Tasks and exercises:
**A)** According to the article on Biden's Supreme Court commission, how many days does the commission have to produce its report?
**B)** Copy the part of the article on Biden's Supreme Court commission starting with "Biden forms commission" and going on through "to its structure.".

____ Document excerpt

Biden forms commission to look into Supreme Court issues
WASHINGTON — President Joe Biden created a bipartisan commission Friday to study structural changes to the Supreme Court, giving the group 180 days to produce a report on a range of thorny topics including court expansion and term limits.
The commission, composed of 36 legal scholars, former federal judges and practicing lawyers, fulfills Mr. Biden’s campaign promise to establish such a group after activists pushed him to back expanding the court following Republicans’ rush to confirm Justice Amy Coney Barrett shortly before last year’s election. Mr. Biden has said he is “not a fan” of adding seats to the Supreme Court, but he has declined to say whether he supports any other changes to its structure.
The commission, however, is likely to disappoint liberals who are looking for quick action to blunt the court’s conservative majority, while giving the president cover to avoid wading into the contentious debate. The members are not tasked with giving Mr. Biden specific recommendations but rather providing an analysis of a range of proposed changes to the court. The executive order establishing the commission mandates that the group hold public meetings and take input from a range of stakeholders, with the report expected in October.

________
____ Extracted information

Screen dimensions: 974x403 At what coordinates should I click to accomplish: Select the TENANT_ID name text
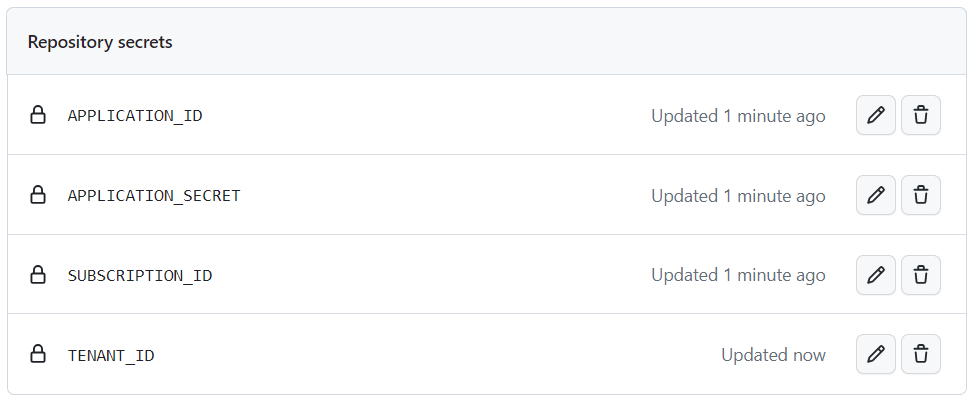tap(111, 356)
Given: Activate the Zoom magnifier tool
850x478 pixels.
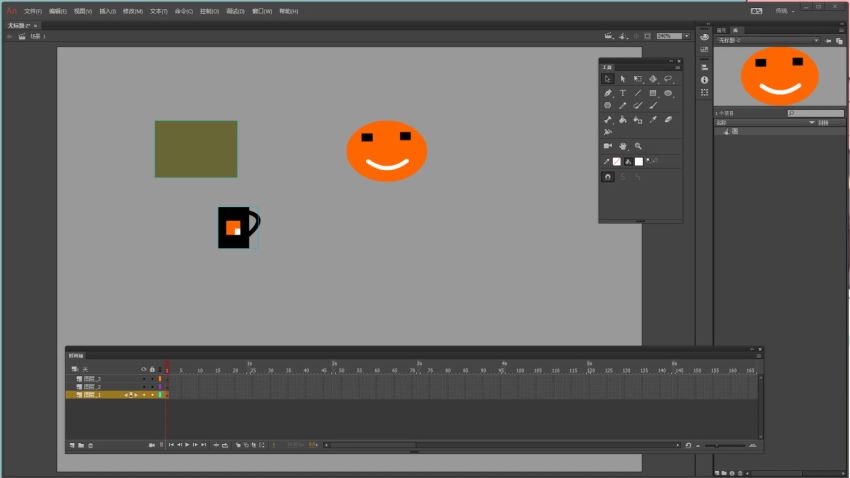Looking at the screenshot, I should (638, 146).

________

Answers provided:
**A)** 180 days.

**B)**
Biden forms commission to look into Supreme Court issues
WASHINGTON — President Joe Biden created a bipartisan commission Friday to study structural changes to the Supreme Court, giving the group 180 days to produce a report on a range of thorny topics including court expansion and term limits.
The commission, composed of 36 legal scholars, former federal judges and practicing lawyers, fulfills Mr. Biden’s campaign promise to establish such a group after activists pushed him to back expanding the court following Republicans’ rush to confirm Justice Amy Coney Barrett shortly before last year’s election. Mr. Biden has said he is “not a fan” of adding seats to the Supreme Court, but he has declined to say whether he supports any other changes to its structure.